■ **AIM OF THE EXERCISE**
Set down, exactly as written, every line from the top of the records below to the line containing "You are a computer-use agent. The width", both ends included, and no others.

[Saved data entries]
========

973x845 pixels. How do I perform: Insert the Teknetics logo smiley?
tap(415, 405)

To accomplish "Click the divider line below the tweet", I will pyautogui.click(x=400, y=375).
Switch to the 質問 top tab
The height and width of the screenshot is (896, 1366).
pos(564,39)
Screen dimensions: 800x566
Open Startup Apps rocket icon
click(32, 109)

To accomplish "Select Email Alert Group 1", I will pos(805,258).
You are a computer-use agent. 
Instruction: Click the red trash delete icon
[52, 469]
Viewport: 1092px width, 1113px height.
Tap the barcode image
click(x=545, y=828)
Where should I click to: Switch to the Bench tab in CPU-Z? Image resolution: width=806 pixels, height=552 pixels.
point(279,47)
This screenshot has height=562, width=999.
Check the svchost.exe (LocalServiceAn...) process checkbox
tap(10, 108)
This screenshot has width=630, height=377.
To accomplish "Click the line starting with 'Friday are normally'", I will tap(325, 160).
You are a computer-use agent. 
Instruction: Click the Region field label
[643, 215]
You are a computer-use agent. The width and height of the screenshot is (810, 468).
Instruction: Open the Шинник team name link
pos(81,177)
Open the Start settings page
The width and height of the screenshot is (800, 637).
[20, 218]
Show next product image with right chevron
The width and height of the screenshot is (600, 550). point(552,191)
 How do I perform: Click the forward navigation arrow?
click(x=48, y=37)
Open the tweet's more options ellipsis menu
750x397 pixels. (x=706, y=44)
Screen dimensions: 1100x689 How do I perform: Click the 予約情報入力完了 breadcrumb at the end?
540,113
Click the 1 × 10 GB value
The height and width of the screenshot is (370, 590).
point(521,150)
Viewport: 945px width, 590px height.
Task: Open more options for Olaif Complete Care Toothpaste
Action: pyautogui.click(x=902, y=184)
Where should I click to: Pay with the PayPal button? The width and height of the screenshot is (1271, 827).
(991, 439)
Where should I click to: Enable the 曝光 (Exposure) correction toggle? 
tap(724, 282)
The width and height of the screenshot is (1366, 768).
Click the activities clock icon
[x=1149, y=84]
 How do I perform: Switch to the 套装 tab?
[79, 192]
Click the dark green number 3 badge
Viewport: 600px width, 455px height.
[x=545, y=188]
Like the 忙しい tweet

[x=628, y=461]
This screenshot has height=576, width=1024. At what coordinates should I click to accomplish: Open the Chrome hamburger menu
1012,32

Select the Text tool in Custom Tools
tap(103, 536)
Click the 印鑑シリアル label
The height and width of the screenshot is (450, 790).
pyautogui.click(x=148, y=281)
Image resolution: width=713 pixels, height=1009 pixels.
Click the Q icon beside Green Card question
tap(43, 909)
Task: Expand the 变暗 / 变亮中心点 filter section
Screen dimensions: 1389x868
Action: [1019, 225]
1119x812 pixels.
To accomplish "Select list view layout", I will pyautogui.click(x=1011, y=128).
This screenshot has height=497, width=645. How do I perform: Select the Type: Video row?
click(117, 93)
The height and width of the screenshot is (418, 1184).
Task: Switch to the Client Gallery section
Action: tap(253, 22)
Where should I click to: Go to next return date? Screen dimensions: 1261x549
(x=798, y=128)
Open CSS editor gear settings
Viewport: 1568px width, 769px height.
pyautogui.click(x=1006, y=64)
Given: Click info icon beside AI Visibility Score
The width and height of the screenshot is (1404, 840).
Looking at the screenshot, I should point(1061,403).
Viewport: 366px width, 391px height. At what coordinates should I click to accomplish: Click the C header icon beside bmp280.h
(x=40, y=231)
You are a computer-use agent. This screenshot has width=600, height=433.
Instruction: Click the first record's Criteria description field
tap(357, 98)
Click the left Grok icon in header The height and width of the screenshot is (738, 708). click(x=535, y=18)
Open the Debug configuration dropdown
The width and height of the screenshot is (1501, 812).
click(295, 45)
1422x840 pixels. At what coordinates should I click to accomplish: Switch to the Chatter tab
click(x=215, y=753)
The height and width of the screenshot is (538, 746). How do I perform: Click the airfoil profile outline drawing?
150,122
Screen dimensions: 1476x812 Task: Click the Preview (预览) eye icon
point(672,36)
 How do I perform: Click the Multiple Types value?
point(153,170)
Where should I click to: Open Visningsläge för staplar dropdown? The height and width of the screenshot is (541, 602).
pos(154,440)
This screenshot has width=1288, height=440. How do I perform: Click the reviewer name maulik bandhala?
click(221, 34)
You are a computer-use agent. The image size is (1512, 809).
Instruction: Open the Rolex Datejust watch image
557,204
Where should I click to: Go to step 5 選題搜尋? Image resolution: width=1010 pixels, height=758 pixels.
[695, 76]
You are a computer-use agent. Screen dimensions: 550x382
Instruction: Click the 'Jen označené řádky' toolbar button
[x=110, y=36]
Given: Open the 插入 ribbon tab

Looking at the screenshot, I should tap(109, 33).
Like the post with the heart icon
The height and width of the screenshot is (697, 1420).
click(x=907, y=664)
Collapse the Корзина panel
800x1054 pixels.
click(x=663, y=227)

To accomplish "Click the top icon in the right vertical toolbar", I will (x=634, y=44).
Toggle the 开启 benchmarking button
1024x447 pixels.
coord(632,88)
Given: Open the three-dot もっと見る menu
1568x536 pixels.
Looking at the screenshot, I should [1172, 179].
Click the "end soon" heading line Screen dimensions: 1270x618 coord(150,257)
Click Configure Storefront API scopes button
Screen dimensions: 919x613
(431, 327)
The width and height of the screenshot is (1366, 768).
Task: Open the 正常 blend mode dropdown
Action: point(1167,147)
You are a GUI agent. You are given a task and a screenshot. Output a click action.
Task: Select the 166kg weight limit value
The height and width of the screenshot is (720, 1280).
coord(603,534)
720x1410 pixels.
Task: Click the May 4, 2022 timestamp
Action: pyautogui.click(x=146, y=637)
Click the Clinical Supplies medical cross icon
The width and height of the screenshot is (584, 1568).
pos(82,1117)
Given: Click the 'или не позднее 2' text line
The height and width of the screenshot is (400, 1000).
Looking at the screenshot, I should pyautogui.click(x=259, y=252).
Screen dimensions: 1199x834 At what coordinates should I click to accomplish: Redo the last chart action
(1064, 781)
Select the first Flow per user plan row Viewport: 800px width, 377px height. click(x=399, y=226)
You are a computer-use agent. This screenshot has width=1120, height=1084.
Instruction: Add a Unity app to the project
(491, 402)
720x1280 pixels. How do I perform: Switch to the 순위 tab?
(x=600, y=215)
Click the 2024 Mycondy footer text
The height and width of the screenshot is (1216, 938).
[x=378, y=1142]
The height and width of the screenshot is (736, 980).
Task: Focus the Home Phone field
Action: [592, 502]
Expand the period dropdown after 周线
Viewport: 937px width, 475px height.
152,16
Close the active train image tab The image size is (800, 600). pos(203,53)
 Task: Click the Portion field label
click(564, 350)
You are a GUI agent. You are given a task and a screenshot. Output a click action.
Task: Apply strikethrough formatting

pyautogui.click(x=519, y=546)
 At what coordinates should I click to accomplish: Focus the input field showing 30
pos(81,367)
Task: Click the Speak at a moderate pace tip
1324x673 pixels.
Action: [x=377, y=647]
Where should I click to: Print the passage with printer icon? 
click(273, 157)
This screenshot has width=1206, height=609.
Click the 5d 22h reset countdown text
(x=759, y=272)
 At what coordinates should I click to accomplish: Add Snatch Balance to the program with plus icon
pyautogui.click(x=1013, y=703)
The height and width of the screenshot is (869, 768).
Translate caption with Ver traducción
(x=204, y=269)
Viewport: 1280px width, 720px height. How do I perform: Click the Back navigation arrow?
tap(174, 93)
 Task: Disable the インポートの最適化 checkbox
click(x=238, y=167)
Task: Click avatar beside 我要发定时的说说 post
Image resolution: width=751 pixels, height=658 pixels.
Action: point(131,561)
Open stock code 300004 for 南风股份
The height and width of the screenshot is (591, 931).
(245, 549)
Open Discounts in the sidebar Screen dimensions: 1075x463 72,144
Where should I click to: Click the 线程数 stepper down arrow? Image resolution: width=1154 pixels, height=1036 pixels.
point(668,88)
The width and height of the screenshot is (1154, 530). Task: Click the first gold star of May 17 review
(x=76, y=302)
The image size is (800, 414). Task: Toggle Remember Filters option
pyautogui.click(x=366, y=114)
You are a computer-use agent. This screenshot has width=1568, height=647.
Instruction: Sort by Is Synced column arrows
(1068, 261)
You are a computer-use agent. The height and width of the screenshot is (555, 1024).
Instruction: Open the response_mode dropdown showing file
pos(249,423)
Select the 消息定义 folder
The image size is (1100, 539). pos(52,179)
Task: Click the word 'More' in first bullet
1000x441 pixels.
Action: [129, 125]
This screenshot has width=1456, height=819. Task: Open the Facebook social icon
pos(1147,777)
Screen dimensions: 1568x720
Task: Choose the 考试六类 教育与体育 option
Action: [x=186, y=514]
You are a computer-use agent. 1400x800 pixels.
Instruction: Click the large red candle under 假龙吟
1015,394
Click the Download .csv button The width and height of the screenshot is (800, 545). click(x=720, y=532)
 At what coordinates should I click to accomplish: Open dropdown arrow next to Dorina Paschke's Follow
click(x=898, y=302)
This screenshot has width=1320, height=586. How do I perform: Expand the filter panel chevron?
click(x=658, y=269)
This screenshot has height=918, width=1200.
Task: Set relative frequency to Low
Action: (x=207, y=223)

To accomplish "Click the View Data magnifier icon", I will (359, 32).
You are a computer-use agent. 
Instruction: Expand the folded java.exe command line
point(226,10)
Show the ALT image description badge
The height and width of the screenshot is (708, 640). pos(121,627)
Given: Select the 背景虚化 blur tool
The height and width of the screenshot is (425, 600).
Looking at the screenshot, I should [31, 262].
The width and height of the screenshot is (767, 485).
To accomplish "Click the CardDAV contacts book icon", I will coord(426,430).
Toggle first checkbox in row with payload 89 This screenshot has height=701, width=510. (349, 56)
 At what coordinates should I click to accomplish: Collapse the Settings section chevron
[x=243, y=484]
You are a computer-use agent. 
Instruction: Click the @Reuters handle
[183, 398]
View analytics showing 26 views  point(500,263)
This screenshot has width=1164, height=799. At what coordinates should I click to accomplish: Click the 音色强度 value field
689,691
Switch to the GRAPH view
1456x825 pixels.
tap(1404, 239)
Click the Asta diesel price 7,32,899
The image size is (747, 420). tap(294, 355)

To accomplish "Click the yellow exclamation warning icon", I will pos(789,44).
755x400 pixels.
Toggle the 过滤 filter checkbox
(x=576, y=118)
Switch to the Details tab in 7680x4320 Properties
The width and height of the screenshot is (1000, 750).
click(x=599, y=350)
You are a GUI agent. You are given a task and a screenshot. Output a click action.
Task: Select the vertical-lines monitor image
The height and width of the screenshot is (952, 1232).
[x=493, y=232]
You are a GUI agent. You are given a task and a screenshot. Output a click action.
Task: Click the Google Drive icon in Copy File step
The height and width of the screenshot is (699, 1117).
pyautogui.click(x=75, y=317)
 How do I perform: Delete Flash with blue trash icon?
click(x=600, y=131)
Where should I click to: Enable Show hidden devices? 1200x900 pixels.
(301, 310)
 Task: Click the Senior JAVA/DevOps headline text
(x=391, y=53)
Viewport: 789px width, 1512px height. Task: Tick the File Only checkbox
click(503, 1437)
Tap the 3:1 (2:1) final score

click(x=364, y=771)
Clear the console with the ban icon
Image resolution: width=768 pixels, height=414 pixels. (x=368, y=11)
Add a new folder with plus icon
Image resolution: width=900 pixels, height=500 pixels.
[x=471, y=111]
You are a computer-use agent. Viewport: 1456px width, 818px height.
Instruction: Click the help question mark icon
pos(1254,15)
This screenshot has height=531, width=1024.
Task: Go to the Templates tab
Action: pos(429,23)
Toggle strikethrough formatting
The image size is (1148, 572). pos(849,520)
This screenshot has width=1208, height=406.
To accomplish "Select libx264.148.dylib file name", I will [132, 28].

========

■ **FINISHED EXERCISE**
973x845 pixels. How do I perform: Insert the Teknetics logo smiley?
tap(415, 405)

To accomplish "Click the divider line below the tweet", I will pyautogui.click(x=400, y=375).
Switch to the 質問 top tab
The height and width of the screenshot is (896, 1366).
pos(564,39)
Screen dimensions: 800x566
Open Startup Apps rocket icon
click(32, 109)

To accomplish "Select Email Alert Group 1", I will pos(805,258).
You are a computer-use agent. 
Instruction: Click the red trash delete icon
[52, 469]
Viewport: 1092px width, 1113px height.
Tap the barcode image
click(x=545, y=828)
Where should I click to: Switch to the Bench tab in CPU-Z? Image resolution: width=806 pixels, height=552 pixels.
point(279,47)
This screenshot has height=562, width=999.
Check the svchost.exe (LocalServiceAn...) process checkbox
tap(10, 108)
This screenshot has width=630, height=377.
To accomplish "Click the line starting with 'Friday are normally'", I will tap(325, 160).
You are a computer-use agent. 
Instruction: Click the Region field label
[643, 215]
You are a computer-use agent. The width and height of the screenshot is (810, 468).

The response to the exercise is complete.